Dentro, la sala estaba llena a reventar. Las sillas de plástico no eran iguales, pero estaban ordenadas por colores. Las primeras filas se reservaron para los figurantes principales: los que habían salido más de una vez, los que decían una frase o los que tenían familia que se pensaba que podría salir en la tele.
Cuando la película comenzó, el silencio fue absoluto… durante quince segundos. Después empezaron los comentarios, susurros y exclamaciones que convirtieron la proyección en una especie de partido de fútbol con ovejas y gallinas:
—¡Ahí está la oreja de mi primo Pepe!
—¡Me han cortao! ¡Con lo bien que salía yo sacando la manguera!
—¡Mira, la burra de Manolo! ¡Esa sí que es actriz!
—¿Y tanta gallina pa qué? ¡Si en este pueblo no hay más que cuatro!
La película, sin embargo, emocionó. Sobre todo la escena bajo la lluvia artificial, cuando Doña Alfonsa, en un primer plano, se abrazaba a una figura vestida de negro y soltaba un llanto desgarrador. La lluvia era una manguera perforada con agujas, sostenida por dos chavales en una escalera.

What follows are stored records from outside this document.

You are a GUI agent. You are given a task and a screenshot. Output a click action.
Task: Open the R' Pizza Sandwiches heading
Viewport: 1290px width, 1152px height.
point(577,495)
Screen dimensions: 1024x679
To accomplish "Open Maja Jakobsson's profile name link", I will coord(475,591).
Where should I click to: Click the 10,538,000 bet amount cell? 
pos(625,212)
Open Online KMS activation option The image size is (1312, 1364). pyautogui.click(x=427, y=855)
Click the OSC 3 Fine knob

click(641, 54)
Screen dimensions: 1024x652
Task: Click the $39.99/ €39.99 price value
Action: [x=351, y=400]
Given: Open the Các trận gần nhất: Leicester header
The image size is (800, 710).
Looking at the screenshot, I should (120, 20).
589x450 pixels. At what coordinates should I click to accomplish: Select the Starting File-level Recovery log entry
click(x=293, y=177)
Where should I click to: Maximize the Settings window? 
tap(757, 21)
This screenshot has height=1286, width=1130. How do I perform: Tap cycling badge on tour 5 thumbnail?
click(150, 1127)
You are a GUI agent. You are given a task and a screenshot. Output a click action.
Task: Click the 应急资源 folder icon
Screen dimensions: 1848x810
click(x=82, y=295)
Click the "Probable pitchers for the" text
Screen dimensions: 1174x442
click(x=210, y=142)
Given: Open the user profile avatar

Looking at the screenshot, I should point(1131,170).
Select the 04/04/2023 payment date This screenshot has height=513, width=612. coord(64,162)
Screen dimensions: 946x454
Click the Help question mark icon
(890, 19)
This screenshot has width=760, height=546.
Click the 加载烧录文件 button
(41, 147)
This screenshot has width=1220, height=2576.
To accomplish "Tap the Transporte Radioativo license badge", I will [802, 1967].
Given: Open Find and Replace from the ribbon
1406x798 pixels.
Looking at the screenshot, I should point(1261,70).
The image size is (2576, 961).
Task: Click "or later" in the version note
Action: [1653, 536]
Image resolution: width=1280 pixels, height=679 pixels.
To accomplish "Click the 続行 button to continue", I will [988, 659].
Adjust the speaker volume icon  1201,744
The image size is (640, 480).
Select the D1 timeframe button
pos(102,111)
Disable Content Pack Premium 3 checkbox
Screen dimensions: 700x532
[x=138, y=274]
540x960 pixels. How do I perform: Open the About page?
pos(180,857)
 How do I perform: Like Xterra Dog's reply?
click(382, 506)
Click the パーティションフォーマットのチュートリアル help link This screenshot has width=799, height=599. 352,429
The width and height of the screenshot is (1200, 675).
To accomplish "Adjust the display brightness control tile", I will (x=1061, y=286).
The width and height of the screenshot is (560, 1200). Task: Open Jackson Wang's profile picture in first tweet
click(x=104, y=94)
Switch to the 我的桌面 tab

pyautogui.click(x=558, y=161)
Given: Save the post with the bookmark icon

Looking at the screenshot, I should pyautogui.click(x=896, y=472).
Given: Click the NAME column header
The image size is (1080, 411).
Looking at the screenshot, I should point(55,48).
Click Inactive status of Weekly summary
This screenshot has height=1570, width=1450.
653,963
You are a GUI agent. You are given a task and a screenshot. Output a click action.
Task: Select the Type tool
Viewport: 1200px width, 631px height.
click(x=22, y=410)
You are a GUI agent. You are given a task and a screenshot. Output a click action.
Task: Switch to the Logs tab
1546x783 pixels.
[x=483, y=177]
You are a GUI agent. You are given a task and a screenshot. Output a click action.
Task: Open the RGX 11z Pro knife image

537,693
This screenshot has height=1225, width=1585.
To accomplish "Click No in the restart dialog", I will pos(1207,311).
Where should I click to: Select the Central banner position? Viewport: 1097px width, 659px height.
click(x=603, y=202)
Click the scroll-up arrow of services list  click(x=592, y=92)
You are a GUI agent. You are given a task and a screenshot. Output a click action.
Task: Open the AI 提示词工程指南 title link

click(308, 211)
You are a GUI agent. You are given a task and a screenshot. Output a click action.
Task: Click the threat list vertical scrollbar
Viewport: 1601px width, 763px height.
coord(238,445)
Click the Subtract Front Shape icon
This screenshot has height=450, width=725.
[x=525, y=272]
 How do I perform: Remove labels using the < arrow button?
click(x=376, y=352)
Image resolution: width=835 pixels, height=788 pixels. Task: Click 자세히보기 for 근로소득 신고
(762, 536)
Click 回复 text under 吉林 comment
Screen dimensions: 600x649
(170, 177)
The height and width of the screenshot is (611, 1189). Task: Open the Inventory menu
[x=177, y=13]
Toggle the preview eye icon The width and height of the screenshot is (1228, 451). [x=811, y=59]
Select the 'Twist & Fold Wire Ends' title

Doña Alfonsa, viéndose a sí misma, empezó a llorar de verdad.
—Ay, madre, si lo llego a saber me traigo pañuelos.
Y le pasó el Kleenex a Mari Pepa, que también tenía los ojos vidriosos:
—Es que te ves ahí… tan tú… y a la vez tan actriz…
Cuando terminaron los créditos —acompañados por la música de la banda municipal tocada con un teclado Casio—, la sala se vino abajo en aplausos, vítores, y algún grito espontáneo de:
—¡Bravo!
—¡Villafresno al Festival de San Sebastián!
—¡Esto hay que llevarlo a Netflix, hombre ya!
Acto seguido, el bar de Nines se convirtió en una especie de coloquio etílico y espontáneo.
—Yo creo que el director exagera el frío ese de las escenas. Aquí nunca hace tanto… —decía Nines mientras servía chatos de vino.
—A mí me ha faltado la sartén voladora. Lo digo —intervino el marido de Mari Pepa—. Si no salía, no era Villafresno.
—La burra de Manolo… eso sí que es talento natural —añadió alguien al fondo—. Ni se despeinó en toda la toma.
Frédéric, ya con la camisa medio fuera del pantalón y una copa en la mano, se puso de pie en una silla:
—¡Mes amis! Esta película es un canto a la tierra. A vuestra tierra. Y a vosotros. A vuestra nobleza rural. Vuestro silencio... dice más que mil guiones.
—¡Y tú di que sí! —gritó Don Cipriano desde la barra—. Y si no la nominan a los Goya, me encargo yo de hacer un remake con el móvil. Pero en vertical.
—Y con más burros —añadió Doña Alfonsa—, que se han quedado cortos.
La noche terminó entre brindis, abrazos y la propuesta de crear un Festival de Cine Rural de Villafresno, con sede en la Casa de la Cultura, proyecciones en el frontón, y talleres de interpretación para mayores de 60.
Y en medio de todo ese jolgorio, alguien gritó:
—¡El próximo año hacemos una serie! ¡Con capítulos! ¡Y salgo yo de alcalde!
—¡Y yo de alienígena! —dijo Isidro—, ¡que tengo una careta de Halloween en casa!
Porque, en Villafresno, el cine no es solo un arte. Es un milagro posible con moqueta de polideportivo, burros con carisma y un pueblo entero dispuesto a aplaudirse a sí mismo.